» GIVEN EXERCISE
Could you reproduce every one of the records below, character for character, with no changes?

--- --- ---

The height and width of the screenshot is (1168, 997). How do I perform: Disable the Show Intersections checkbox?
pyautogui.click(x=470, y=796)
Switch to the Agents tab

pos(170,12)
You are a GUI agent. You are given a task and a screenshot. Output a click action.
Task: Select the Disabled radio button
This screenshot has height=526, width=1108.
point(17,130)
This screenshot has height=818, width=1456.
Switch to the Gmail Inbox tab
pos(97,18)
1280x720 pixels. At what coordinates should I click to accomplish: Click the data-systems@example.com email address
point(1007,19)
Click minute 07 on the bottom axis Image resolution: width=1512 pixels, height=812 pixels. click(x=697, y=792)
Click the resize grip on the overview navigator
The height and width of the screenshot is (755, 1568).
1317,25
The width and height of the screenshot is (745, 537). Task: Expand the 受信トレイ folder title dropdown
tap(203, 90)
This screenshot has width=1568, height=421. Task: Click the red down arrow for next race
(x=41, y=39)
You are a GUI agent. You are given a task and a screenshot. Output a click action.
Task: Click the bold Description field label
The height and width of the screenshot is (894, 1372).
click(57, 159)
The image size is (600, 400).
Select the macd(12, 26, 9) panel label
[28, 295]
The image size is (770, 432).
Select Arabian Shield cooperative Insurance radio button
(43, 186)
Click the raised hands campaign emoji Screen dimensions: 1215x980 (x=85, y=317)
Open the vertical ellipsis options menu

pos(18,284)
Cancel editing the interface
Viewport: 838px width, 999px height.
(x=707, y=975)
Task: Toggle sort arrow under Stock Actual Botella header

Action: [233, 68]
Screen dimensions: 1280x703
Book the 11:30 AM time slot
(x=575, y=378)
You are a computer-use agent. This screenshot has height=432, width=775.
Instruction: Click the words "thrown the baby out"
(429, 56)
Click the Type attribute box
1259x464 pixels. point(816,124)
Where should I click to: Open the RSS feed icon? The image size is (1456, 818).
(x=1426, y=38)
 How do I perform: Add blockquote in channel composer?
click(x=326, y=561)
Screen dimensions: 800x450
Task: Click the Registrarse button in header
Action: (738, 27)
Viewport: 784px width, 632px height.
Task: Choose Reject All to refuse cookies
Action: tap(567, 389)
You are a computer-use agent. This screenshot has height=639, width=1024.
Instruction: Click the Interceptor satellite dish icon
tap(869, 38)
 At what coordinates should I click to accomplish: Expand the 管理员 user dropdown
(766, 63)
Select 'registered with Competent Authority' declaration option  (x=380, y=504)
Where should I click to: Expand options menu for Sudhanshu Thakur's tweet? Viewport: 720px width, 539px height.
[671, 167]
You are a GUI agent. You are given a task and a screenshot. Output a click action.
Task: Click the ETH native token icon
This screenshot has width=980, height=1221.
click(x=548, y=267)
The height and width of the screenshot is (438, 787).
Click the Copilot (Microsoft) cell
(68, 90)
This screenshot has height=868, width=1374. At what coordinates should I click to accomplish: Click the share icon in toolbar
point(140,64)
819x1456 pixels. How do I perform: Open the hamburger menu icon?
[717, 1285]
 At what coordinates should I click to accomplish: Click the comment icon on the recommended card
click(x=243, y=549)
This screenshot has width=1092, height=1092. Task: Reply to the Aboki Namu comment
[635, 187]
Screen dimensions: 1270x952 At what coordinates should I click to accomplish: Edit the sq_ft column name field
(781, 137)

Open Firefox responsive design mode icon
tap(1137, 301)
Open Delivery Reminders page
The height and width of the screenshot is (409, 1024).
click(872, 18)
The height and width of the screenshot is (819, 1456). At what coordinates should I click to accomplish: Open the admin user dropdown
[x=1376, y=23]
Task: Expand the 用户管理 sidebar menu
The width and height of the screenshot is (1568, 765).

--- --- ---

» FINISHED TASK
The height and width of the screenshot is (1168, 997). How do I perform: Disable the Show Intersections checkbox?
pyautogui.click(x=470, y=796)
Switch to the Agents tab

pos(170,12)
You are a GUI agent. You are given a task and a screenshot. Output a click action.
Task: Select the Disabled radio button
This screenshot has height=526, width=1108.
point(17,130)
This screenshot has height=818, width=1456.
Switch to the Gmail Inbox tab
pos(97,18)
1280x720 pixels. At what coordinates should I click to accomplish: Click the data-systems@example.com email address
point(1007,19)
Click minute 07 on the bottom axis Image resolution: width=1512 pixels, height=812 pixels. click(x=697, y=792)
Click the resize grip on the overview navigator
The height and width of the screenshot is (755, 1568).
1317,25
The width and height of the screenshot is (745, 537). Task: Expand the 受信トレイ folder title dropdown
tap(203, 90)
This screenshot has width=1568, height=421. Task: Click the red down arrow for next race
(x=41, y=39)
You are a GUI agent. You are given a task and a screenshot. Output a click action.
Task: Click the bold Description field label
The height and width of the screenshot is (894, 1372).
click(57, 159)
The image size is (600, 400).
Select the macd(12, 26, 9) panel label
[28, 295]
The image size is (770, 432).
Select Arabian Shield cooperative Insurance radio button
(43, 186)
Click the raised hands campaign emoji Screen dimensions: 1215x980 (x=85, y=317)
Open the vertical ellipsis options menu

pos(18,284)
Cancel editing the interface
Viewport: 838px width, 999px height.
(x=707, y=975)
Task: Toggle sort arrow under Stock Actual Botella header

Action: [233, 68]
Screen dimensions: 1280x703
Book the 11:30 AM time slot
(x=575, y=378)
You are a computer-use agent. This screenshot has height=432, width=775.
Instruction: Click the words "thrown the baby out"
(429, 56)
Click the Type attribute box
1259x464 pixels. point(816,124)
Where should I click to: Open the RSS feed icon? The image size is (1456, 818).
(x=1426, y=38)
 How do I perform: Add blockquote in channel composer?
click(x=326, y=561)
Screen dimensions: 800x450
Task: Click the Registrarse button in header
Action: (738, 27)
Viewport: 784px width, 632px height.
Task: Choose Reject All to refuse cookies
Action: tap(567, 389)
You are a computer-use agent. This screenshot has height=639, width=1024.
Instruction: Click the Interceptor satellite dish icon
tap(869, 38)
 At what coordinates should I click to accomplish: Expand the 管理员 user dropdown
(766, 63)
Select 'registered with Competent Authority' declaration option  (x=380, y=504)
Where should I click to: Expand options menu for Sudhanshu Thakur's tweet? Viewport: 720px width, 539px height.
[671, 167]
You are a GUI agent. You are given a task and a screenshot. Output a click action.
Task: Click the ETH native token icon
This screenshot has width=980, height=1221.
click(x=548, y=267)
The height and width of the screenshot is (438, 787).
Click the Copilot (Microsoft) cell
(68, 90)
This screenshot has height=868, width=1374. At what coordinates should I click to accomplish: Click the share icon in toolbar
point(140,64)
819x1456 pixels. How do I perform: Open the hamburger menu icon?
[717, 1285]
 At what coordinates should I click to accomplish: Click the comment icon on the recommended card
click(x=243, y=549)
This screenshot has width=1092, height=1092. Task: Reply to the Aboki Namu comment
[635, 187]
Screen dimensions: 1270x952 At what coordinates should I click to accomplish: Edit the sq_ft column name field
(781, 137)

Open Firefox responsive design mode icon
tap(1137, 301)
Open Delivery Reminders page
The height and width of the screenshot is (409, 1024).
click(872, 18)
The height and width of the screenshot is (819, 1456). At what coordinates should I click to accomplish: Open the admin user dropdown
[x=1376, y=23]
Task: Expand the 用户管理 sidebar menu
The width and height of the screenshot is (1568, 765).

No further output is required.